At the start of the war there were a good many persons whom we were apt to think of as common and unclean. But social distinctions are a wash-out in the trenches. We have seen St. Peter's vision, and have heard the voice, “What God hath cleansed, that call not thou common.”
Until I became a part of the war, I was a doubter of nobility in others and a sceptic as regards myself. The growth of my personal vision was complete when I recognised that the capacity of heroism is latent in everybody, and only awaits the bigness of the opportunity to call it out.
THE GLORY OF THE TRENCHES
We were too proud to live for years
When our poor death could dry the tears
Of little children yet unborn.
It scarcely mattered that at morn,
When manhood's hope was at its height,
We stopped a bullet in mid-flight.
It did not trouble us to lie
Forgotten 'neath the forgetting sky.
So long Sleep was our only cure
That when Death piped of rest made sure,
We cast our fleshly crutches down,
Laughing like boys in Hamelin Town.
And this we did while loving life,
Yet loving more than home or wife
The kindness of a world set free
For countless children yet to be.
III. GOD AS WE SEE HIM
For some time before I was wounded, we had been in very hot places. We could scarcely expect them to be otherwise, for we had put on show after show. A “show” in our language, I should explain, has nothing in common with a theatrical performance, though it does not lack drama.

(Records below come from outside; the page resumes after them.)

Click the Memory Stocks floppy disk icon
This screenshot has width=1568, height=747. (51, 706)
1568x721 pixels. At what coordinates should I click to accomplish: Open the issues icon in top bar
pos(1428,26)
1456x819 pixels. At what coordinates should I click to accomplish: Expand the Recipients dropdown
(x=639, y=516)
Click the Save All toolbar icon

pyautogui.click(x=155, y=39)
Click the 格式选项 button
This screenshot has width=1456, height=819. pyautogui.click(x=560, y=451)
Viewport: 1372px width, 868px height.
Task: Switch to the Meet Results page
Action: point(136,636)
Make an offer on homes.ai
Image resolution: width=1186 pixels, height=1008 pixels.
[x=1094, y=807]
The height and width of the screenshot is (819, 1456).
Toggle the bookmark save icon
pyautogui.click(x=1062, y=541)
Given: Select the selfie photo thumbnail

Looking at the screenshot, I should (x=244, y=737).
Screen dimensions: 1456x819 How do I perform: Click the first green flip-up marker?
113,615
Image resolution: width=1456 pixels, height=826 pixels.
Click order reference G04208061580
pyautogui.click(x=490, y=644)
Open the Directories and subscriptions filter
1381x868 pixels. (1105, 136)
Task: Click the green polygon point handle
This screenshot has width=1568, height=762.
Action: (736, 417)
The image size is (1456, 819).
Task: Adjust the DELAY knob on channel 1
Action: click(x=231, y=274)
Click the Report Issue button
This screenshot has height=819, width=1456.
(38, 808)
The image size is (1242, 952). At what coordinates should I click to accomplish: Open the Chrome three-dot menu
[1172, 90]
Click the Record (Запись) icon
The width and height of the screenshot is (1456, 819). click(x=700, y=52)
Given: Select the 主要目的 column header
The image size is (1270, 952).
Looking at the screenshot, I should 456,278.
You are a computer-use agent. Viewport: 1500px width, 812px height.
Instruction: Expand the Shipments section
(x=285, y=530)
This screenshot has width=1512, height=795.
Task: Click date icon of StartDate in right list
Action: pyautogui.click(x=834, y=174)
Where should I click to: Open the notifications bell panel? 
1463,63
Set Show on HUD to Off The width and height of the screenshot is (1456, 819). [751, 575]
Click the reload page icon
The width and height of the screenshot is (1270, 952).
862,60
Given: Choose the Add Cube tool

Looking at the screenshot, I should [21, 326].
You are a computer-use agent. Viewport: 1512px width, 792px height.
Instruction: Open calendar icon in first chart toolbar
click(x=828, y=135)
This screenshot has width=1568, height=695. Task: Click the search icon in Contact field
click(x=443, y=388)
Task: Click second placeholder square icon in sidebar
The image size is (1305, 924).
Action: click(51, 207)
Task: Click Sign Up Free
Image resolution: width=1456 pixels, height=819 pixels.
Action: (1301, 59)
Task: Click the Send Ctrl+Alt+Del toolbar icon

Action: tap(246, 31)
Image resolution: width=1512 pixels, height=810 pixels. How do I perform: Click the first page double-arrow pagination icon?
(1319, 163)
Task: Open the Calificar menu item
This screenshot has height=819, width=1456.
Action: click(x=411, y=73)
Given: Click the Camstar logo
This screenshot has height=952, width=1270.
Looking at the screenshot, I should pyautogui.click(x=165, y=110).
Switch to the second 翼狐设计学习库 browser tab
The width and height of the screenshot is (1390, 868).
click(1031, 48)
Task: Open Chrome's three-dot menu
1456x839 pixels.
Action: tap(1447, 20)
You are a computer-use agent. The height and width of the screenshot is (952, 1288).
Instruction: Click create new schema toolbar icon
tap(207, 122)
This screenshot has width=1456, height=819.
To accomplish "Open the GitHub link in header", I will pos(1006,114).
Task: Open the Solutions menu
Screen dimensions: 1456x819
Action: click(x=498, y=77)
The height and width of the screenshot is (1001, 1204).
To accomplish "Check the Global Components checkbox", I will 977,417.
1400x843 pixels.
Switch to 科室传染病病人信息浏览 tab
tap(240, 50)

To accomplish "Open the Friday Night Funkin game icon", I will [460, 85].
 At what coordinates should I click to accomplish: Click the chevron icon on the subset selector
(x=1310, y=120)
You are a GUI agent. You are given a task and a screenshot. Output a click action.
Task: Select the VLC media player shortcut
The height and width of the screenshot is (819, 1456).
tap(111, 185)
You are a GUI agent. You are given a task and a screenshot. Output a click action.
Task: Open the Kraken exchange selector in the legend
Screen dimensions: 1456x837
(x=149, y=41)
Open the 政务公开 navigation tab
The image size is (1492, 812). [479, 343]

We make the term apply to any method of irritating the Hun, from a trench-raid to a big offensive. The Hun was decidedly annoyed. He had very good reason. We were occupying the dug-outs which he had spent two years in building with French civilian labour. His U-boat threats had failed. He had offered us the olive-branch, and his peace terms had been rejected with a peal of guns all along the Western Front. He had shown his disapproval of us by paying particular attention to our batteries; as a consequence our shell-dressings were all used up, having gone out with the gentlemen on stretchers who were contemplating a vacation in Blighty. We couldn't get enough to re-place them. There was a hitch somewhere. The demand for shell-dressings exceeded the supply. So I got on my horse one Sunday and, with my groom accompanying me, rode into the back-country to see if I couldn't pick some up at various Field Dressing Stations and Collecting Points.